**GOAL OF THE EXERCISE**:
Please set down every record exactly as it appears below.

**RECORD EXCERPTS**:
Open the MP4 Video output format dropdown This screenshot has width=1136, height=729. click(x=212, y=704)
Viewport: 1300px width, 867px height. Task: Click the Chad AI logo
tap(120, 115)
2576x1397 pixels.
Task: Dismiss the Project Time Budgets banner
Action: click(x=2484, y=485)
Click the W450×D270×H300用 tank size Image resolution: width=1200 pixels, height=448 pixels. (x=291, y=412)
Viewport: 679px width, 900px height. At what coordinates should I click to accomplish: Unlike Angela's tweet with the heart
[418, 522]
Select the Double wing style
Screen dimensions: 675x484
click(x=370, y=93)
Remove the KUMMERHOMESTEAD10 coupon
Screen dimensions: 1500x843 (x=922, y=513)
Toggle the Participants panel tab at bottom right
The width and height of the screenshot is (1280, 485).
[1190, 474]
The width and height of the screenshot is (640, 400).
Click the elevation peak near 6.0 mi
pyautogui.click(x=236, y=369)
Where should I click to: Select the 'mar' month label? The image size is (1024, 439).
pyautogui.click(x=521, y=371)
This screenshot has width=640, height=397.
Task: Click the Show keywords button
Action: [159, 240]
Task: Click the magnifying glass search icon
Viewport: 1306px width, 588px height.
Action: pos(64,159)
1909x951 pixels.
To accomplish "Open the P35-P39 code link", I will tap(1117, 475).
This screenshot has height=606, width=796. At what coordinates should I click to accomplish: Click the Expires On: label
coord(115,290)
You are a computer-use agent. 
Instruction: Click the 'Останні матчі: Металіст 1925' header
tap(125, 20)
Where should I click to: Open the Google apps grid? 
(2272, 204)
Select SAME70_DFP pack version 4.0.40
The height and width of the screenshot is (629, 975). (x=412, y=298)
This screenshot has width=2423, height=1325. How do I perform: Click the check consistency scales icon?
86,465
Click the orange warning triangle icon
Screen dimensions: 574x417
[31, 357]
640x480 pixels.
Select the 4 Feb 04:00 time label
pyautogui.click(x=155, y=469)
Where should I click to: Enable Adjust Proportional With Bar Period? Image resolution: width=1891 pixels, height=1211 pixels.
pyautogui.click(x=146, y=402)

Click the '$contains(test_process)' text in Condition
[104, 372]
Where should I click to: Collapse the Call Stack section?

**TASK RESPONSE**:
Open the MP4 Video output format dropdown This screenshot has width=1136, height=729. click(x=212, y=704)
Viewport: 1300px width, 867px height. Task: Click the Chad AI logo
tap(120, 115)
2576x1397 pixels.
Task: Dismiss the Project Time Budgets banner
Action: click(x=2484, y=485)
Click the W450×D270×H300用 tank size Image resolution: width=1200 pixels, height=448 pixels. (x=291, y=412)
Viewport: 679px width, 900px height. At what coordinates should I click to accomplish: Unlike Angela's tweet with the heart
[418, 522]
Select the Double wing style
Screen dimensions: 675x484
click(x=370, y=93)
Remove the KUMMERHOMESTEAD10 coupon
Screen dimensions: 1500x843 (x=922, y=513)
Toggle the Participants panel tab at bottom right
The width and height of the screenshot is (1280, 485).
[1190, 474]
The width and height of the screenshot is (640, 400).
Click the elevation peak near 6.0 mi
pyautogui.click(x=236, y=369)
Where should I click to: Select the 'mar' month label? The image size is (1024, 439).
pyautogui.click(x=521, y=371)
This screenshot has width=640, height=397.
Task: Click the Show keywords button
Action: [159, 240]
Task: Click the magnifying glass search icon
Viewport: 1306px width, 588px height.
Action: pos(64,159)
1909x951 pixels.
To accomplish "Open the P35-P39 code link", I will tap(1117, 475).
This screenshot has height=606, width=796. At what coordinates should I click to accomplish: Click the Expires On: label
coord(115,290)
You are a computer-use agent. 
Instruction: Click the 'Останні матчі: Металіст 1925' header
tap(125, 20)
Where should I click to: Open the Google apps grid? 
(2272, 204)
Select SAME70_DFP pack version 4.0.40
The height and width of the screenshot is (629, 975). (x=412, y=298)
This screenshot has width=2423, height=1325. How do I perform: Click the check consistency scales icon?
86,465
Click the orange warning triangle icon
Screen dimensions: 574x417
[31, 357]
640x480 pixels.
Select the 4 Feb 04:00 time label
pyautogui.click(x=155, y=469)
Where should I click to: Enable Adjust Proportional With Bar Period? Image resolution: width=1891 pixels, height=1211 pixels.
pyautogui.click(x=146, y=402)

Click the '$contains(test_process)' text in Condition
[104, 372]
Where should I click to: Collapse the Call Stack section?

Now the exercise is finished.